A Cisco router is a DTE by default, but directly connecting two DTEs with a DCE/DTE cable is not enough. In the following example, R1 and R3 are directly connected at their Serial1 interfaces. The line goes up briefly after being opened, but the line protocol goes down after about 30 seconds.

R3(config-if)#int s1

R3(config-if)#ip address

R3(config-if)#no shutdown

2d18h: %LINK-3-UPDOWN: Interface Serial1, changed state to up

2d18h: %LINEPROTO-5-UPDOWN: Line protocol on Interface Serial1, changed state to up


2d18h: %LINEPROTO-5-UPDOWN: Line protocol on Interface Serial1, changed state to down

The problem is that one of the routers needs to act as the DCE in order for the line protocol to come up and stay up. If this were your CCNA / CCNP home lab, you could just go over and look at the DTE/DCE cable to see which router had the DCE end of the cable attached. In this example, though, we don’t have physical access to the routers. How can we tell which router has the DCE end of the cable attached?

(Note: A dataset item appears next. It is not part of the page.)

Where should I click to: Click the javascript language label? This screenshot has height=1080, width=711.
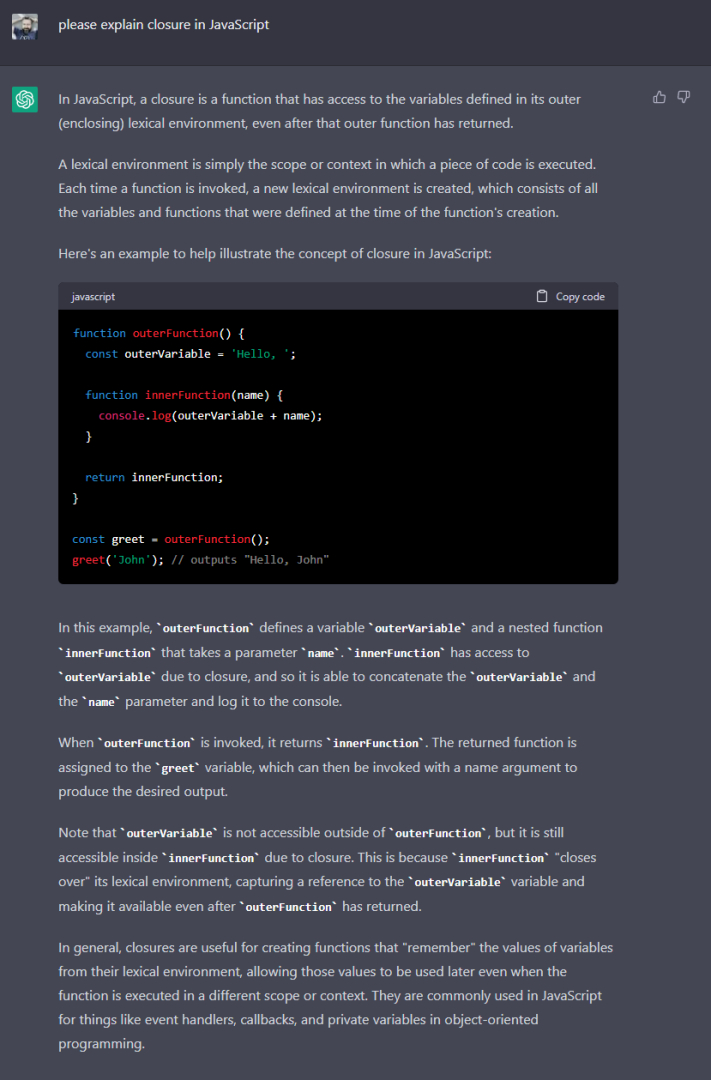[x=93, y=297]
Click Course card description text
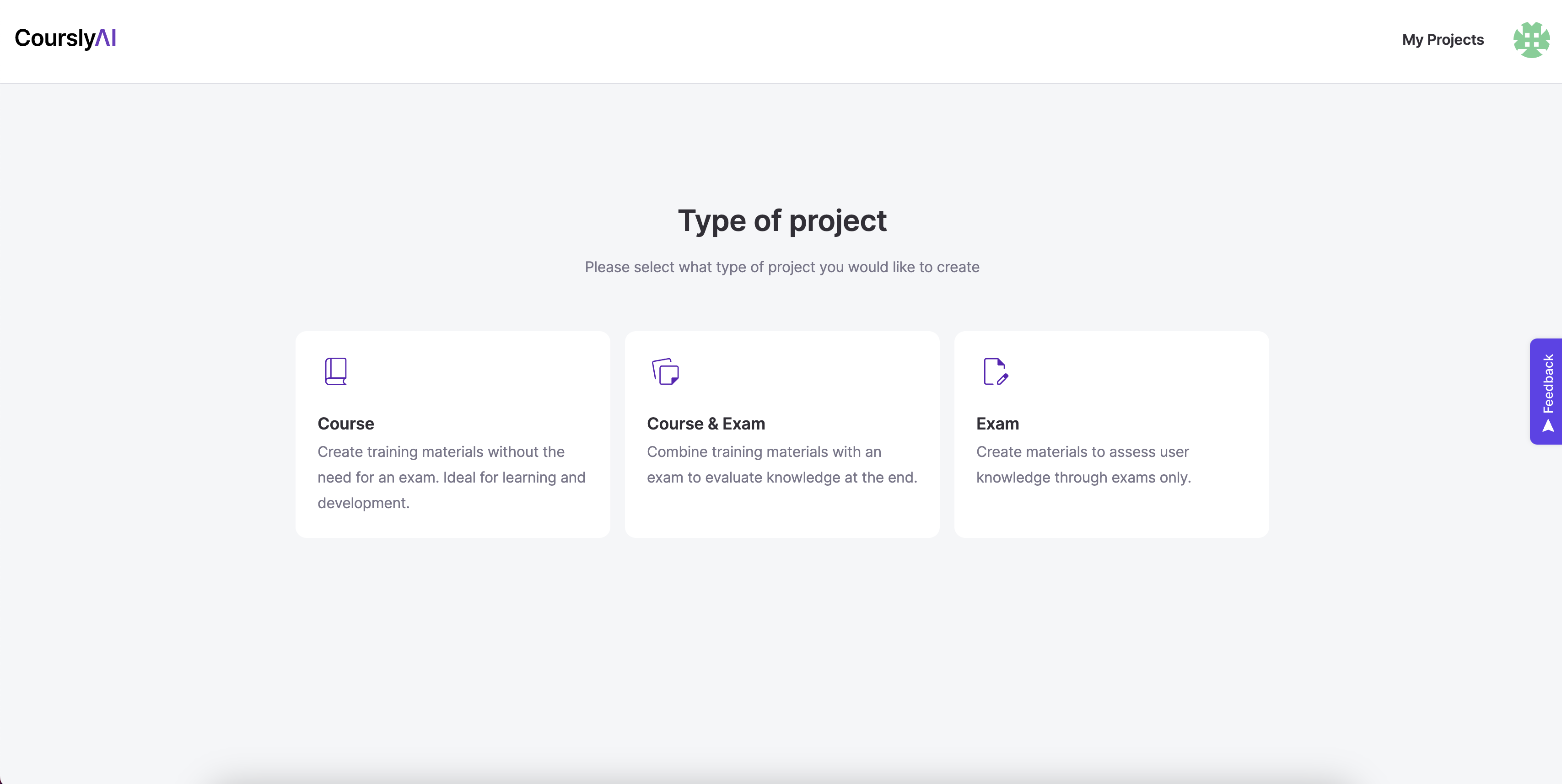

R3#show controller serial 1

HD unit 1, idb = 0x1C44E8, driver structure at 0x1CBAC8

buffer size 1524 HD unit 1, V.35 DCE cable

The show controller command gives us this information. (There’s a lot more output that this with this command, but it’s unimportant for our purposes.) The router with the DCE end of the cable needs to supply a clock rate to the DTE, and we’ll do just that with the interface-level clockrate command.

R3#conf t

Enter configuration commands, one per line. End with CNTL/Z.

R3(config)#int serial1

R3(config-if)#clockrate 56000

2d18h: %LINEPROTO-5-UPDOWN: Line protocol on Interface Serial1, changed state to up

In just a few seconds, the line protocol goes up and stays up.

When troubleshooting a connection, always run show interface first. If you see the combination shown below, the connection is physically fine but logically down. That’s generally the result of a needed keepalive not being present. With Frame Relay, it’s probably an LMI issue, but with directly connected serial interfaces the issue is most likely the DCE end of the connection not supplying clockrate.

R3#show interface serial 1

Serial1 is up, line protocol is down

Troubleshooting is a big part of the job, and it’s a big part of the Cisco CCNA and CCNP programs as well. Know your show and debug commands and you’re on your way to passing the CCNA!